I'm new to electronics and normally if I have an 1amp power supply, the component that is connected to it will 'eat up' only the amount of amps it requires and I have to only worry about providing correct amount of voltage to the component, but as far as I understood, this is not the case for the batteries, correct?

  1. If I understood correctly, I have to provide 4.2V and 130mA based on C rating of 0.5 or maximum of 250mA, correct? if I connect it to 1AMP power supply, will it:

    1.1 - Charge 4x faster
    1.2 - Blow up
    1.3   Eat only the 250mA it requires?
    
  2. I want to use ATMEGA's ADC to measure the capacity while the circuit is discharging. As far as I understood, for LiPo batteries I can only detect 'rough' estimate, ether it's full / mid / low based on this diagram if I take voltage as the indicator:

enter image description here

How would I measure current to detect capacity in greater detail without using any special components?

Dataset excerpt →
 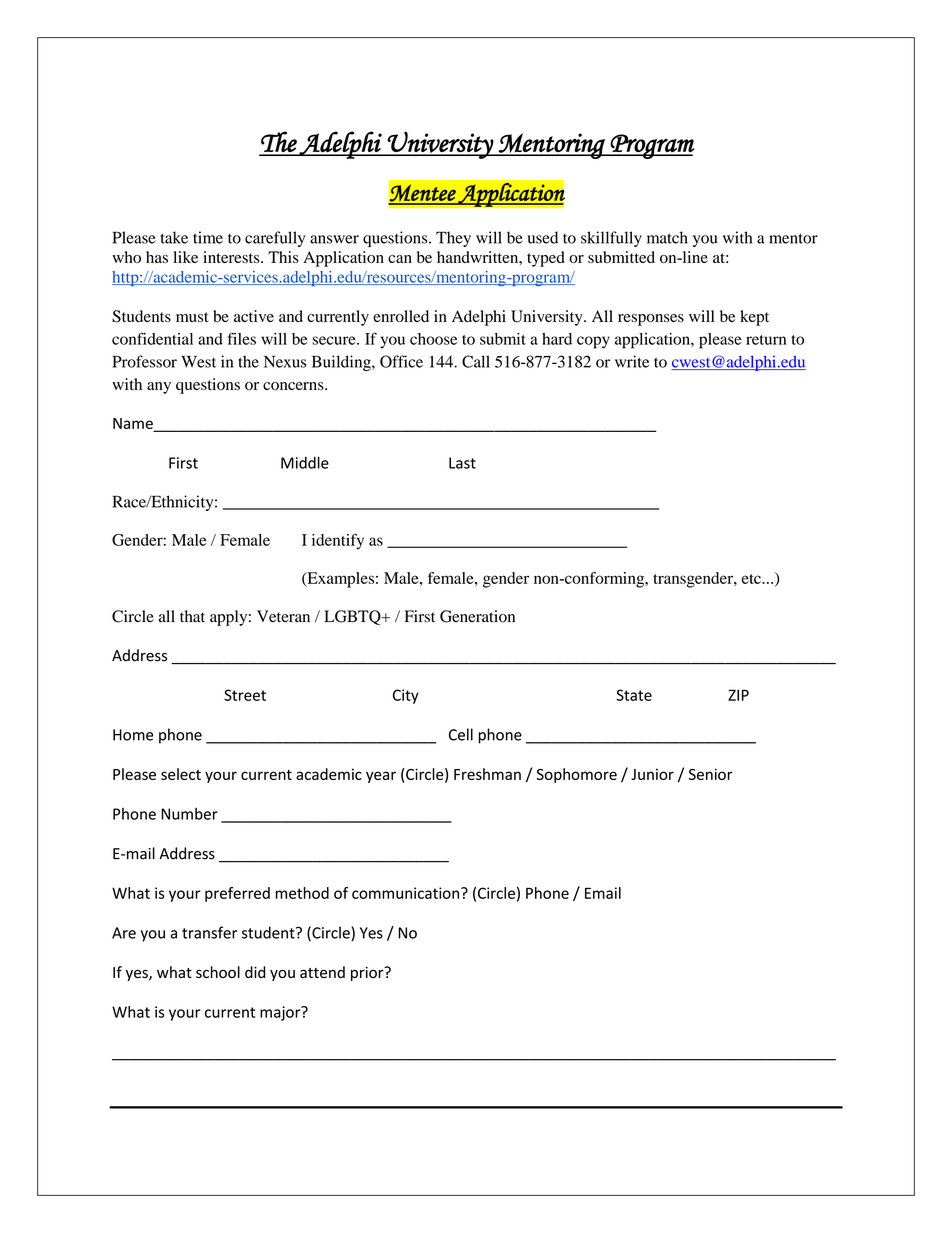 I want to click on Generation, so click(x=477, y=616).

Problems to solve →
1) Reproduce verbatim the part of the LiPo battery post from "2. I want to" up to and including "any special components?".
2) Continue the post about charging and measuring a LiPo battery, picking up after its final sentence.

Per-task answers →
1)
2. I want to use ATMEGA's ADC to measure the capacity while the circuit is discharging. As far as I understood, for LiPo batteries I can only detect 'rough' estimate, ether it's full / mid / low based on this diagram if I take voltage as the indicator:

enter image description here

How would I measure current to detect capacity in greater detail without using any special components?

2)
  1. When charging the battery, it seems I can't use the voltage as an indicator to tell when the battery is charged, since it seems it stays constant as in this picture, correct? Also, I see that in the picture the voltage starts off at 2V, does this mean after I connect the battery to 4.2V, the voltage will drop to 2V 'automatically' and then take off to 4.2 or do I have to control this voltage with micro-controller from 2V to 4.2V?

    Same question for the current, as far as I understood, the more the battery is charged, the less current is going to go through and this current drop is 'set' by the battery, correct?

Thank you for your time!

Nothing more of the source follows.